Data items
************

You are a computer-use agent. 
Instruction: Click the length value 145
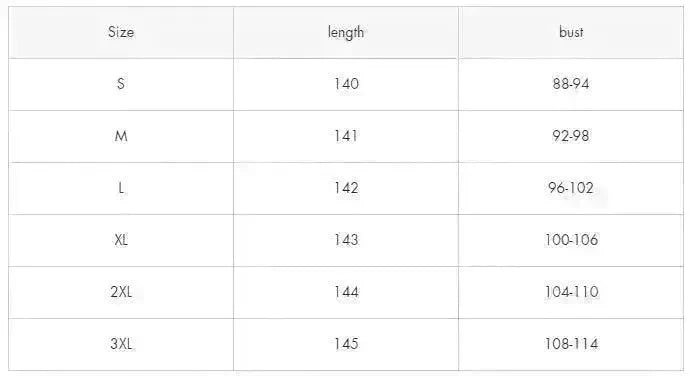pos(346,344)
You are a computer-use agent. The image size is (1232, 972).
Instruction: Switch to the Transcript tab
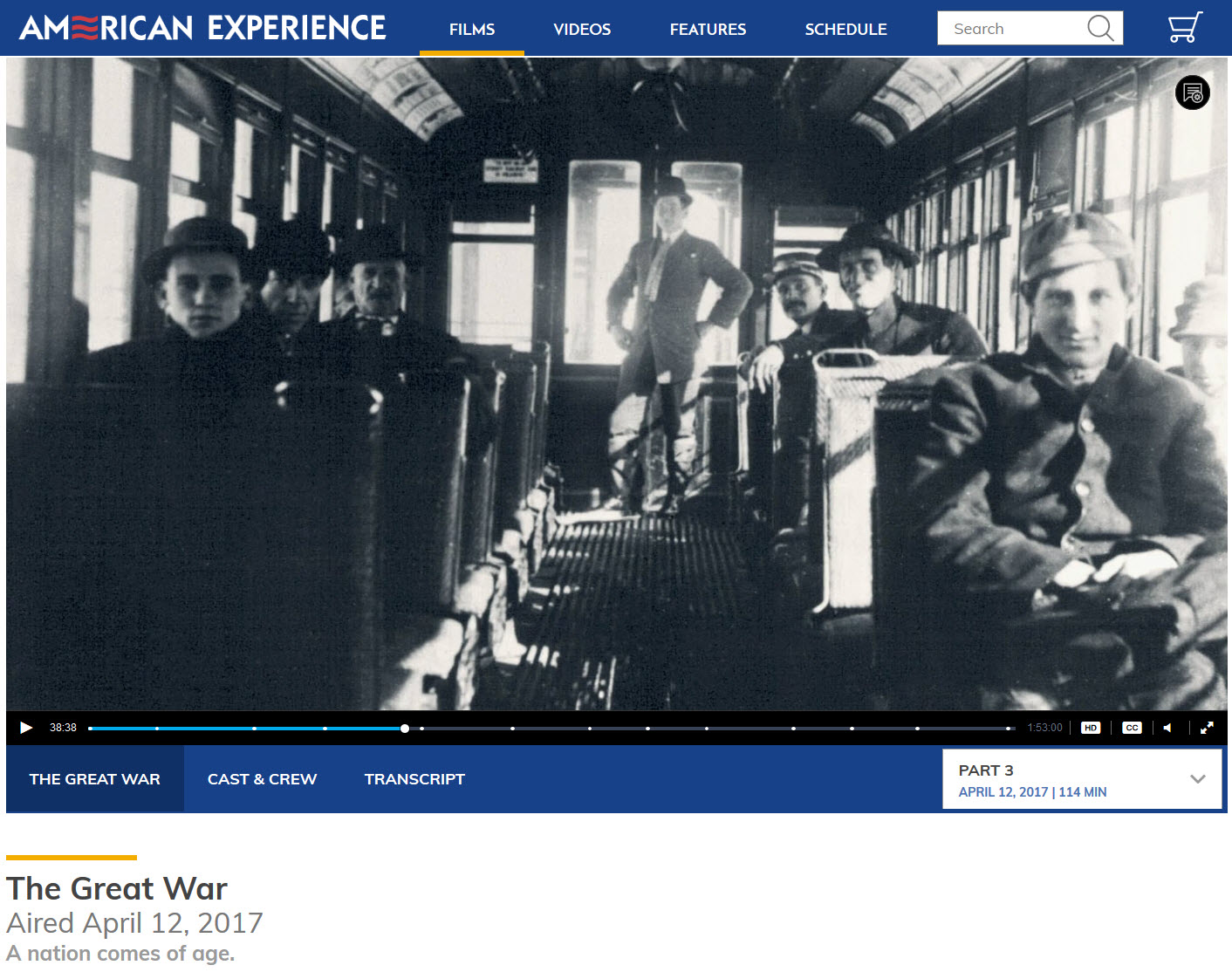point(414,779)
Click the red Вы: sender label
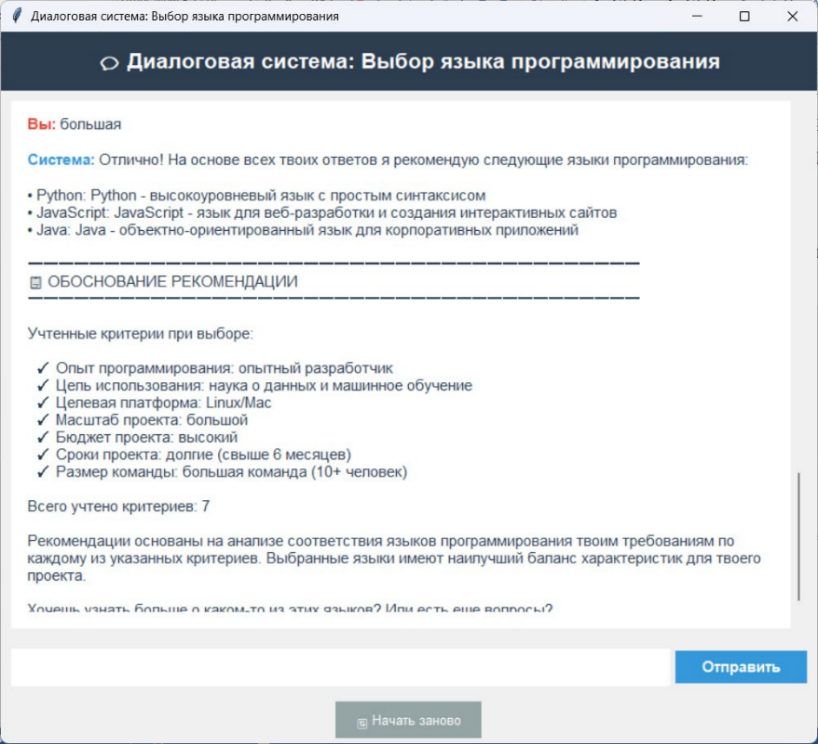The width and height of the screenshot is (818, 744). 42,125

************

_Activity_: Without the pictures, transcribe the lines from the one containing "Instruction: Switch to the Transcript tab" through the end of the data, exactly and only those.

_Result of this exercise_:
Instruction: Switch to the Transcript tab
point(414,779)
Click the red Вы: sender label
The width and height of the screenshot is (818, 744). 42,125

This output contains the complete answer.